US data shows ice at the smallest size ever recorded in winter since observations began in 1979.
by Al Jazeera
Arctic sea ice reached its lowest winter point ever recorded, US data has shown, raising concerns about faster ice melt and rising seas due to global warming.
Data released by the US National Snow and Ice Data Centre (NSIDC) on Thursday said that the maximum annual extent of sea ice observed this year was 14.5 million square kilometres on February 25.
“This year’s maximum ice extent was the lowest in the satellite record, with below-average ice conditions everywhere except in the Labrador Sea and Davis Strait,” the NSIDC said in a statement.

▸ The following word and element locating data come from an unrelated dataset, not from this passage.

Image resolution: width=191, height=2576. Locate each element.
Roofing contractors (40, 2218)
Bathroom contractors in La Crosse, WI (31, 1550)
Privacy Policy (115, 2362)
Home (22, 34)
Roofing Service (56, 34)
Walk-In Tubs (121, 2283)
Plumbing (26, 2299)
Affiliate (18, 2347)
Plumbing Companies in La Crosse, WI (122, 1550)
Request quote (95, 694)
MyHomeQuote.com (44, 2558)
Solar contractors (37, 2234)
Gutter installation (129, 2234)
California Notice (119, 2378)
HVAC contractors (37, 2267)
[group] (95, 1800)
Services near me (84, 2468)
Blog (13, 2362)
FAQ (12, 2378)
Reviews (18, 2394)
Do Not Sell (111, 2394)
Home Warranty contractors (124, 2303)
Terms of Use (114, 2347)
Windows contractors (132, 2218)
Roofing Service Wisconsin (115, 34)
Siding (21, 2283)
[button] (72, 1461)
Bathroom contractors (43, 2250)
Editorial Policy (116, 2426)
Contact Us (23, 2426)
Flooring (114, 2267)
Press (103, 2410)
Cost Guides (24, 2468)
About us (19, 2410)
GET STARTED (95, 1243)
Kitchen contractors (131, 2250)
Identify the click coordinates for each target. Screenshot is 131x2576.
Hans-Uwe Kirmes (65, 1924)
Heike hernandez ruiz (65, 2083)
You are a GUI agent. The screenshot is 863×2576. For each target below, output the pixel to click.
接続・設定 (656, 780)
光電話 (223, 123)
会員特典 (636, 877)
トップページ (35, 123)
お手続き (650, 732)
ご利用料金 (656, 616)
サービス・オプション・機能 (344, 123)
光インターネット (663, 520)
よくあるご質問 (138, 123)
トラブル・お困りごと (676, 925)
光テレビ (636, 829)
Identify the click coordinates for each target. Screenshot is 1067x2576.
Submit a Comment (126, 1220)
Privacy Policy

This is the lowest ever recorded since satellite observations began in the 1979. The ice was 1.1 million square kilometres smaller than the 1981-2010 average, and 130,017 square kilometres below the previous lowest maximum in 2011.
The UN’s panel of climate scientists links the long-term shrinkage of the ice – which has reduced by 3.8 percent per decade since 1979 – to global warming and says Arctic summertime sea ice could vanish in the second half of the century.
But the NSIDC also said that a late season surge in ice was still possible. A detailed analysis of the winter sea ice from 2014 to 2015 is due to be released in early April.
‘Wake up call’
The World Wildlife Fund (WWF) said the loss of sea ice means trouble for a vast web of life that depends on it, from polar bears to marine creatures.
“Today’s chilling news from the Arctic should be a wake up call for all of us,” said Samantha Smith, leader of the WWF Global Climate and Energy Initiative.
“Climate change won’t stop at the Arctic Circle. Unless we make dramatic cuts in polluting gases, we will end up with a climate that is unrecognisable, unpredictable and damaging for natural systems and people.”
With the return of the sun to the Arctic after months of winter darkness, the ice shrinks to a minimum in September.
The UN’s World Meteorological Organisation says 2014 was the warmest year since records began in the 19th century. Almost 200 nations have agreed to work out a deal in December in Paris to slow down global warming.